Written task: Transcribe the passage on early Sarasota women below, starting at "Already a wealthy" and ending at "the Woman’s Club.".

Passage provided:
★ ★ ★ ★ ★ ★ ★
Katherine and Daisy McClellan

These sisters were early developers in Sarasota, designing the McClellan Park subdivision in 1915-1916 with paved sidewalks, shade trees and flowering shrubs framing the residential areas. (Telephones and electricity were standard, too.) The neighborhood’s clubhouse eventually became McClellan Park School.

Bertha Honore Palmer

Already a wealthy widow at the time of her first visit to Sarasota in 1910 (she was married to Chicago merchant Potter Palmer), Bertha's Palmer eye for business led her to purchase thousands of acres of land here—eventually amounting to at least one-fourth of present-day Sarasota County. She got involved in ranching and farming, too.

Mable Ringling

Mable Ringling

The wife of circus king John, Mable played her own role here, supervising the design of the couple’s mansion, Ca’d’Zan, collaborating on acquisitions for their museum, and setting the tone for social life as a hostess of lavish parties in the Roaring ’20s. She was also active in the early years of the Garden Club and the Woman’s Club.
★ ★ ★ ★ ★ ★ ★
Source material:
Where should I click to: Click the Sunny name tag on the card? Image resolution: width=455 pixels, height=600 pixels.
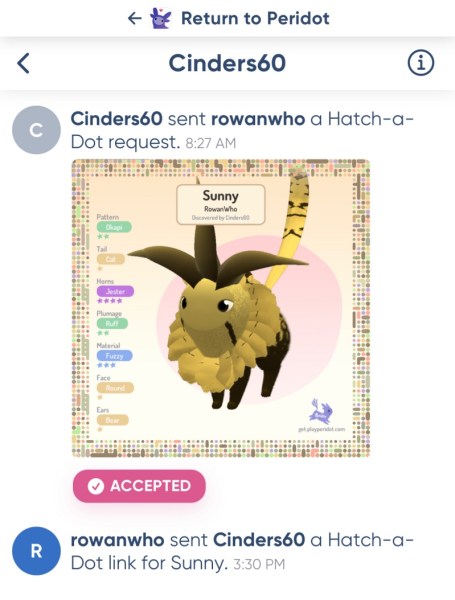[220, 204]
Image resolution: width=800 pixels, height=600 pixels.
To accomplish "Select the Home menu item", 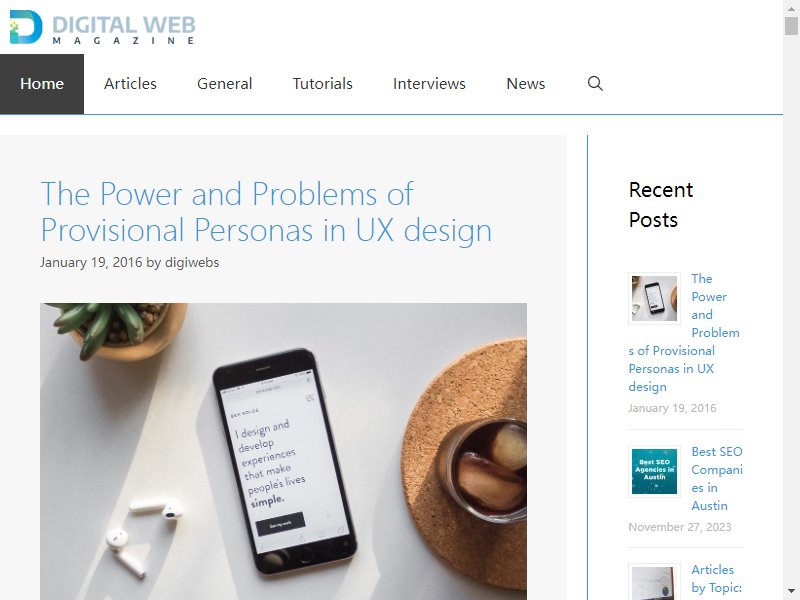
★ ★ ★ ★ ★ ★ ★
Answer in full:
Already a wealthy widow at the time of her first visit to Sarasota in 1910 (she was married to Chicago merchant Potter Palmer), Bertha's Palmer eye for business led her to purchase thousands of acres of land here—eventually amounting to at least one-fourth of present-day Sarasota County. She got involved in ranching and farming, too.

Mable Ringling

Mable Ringling

The wife of circus king John, Mable played her own role here, supervising the design of the couple’s mansion, Ca’d’Zan, collaborating on acquisitions for their museum, and setting the tone for social life as a hostess of lavish parties in the Roaring ’20s. She was also active in the early years of the Garden Club and the Woman’s Club.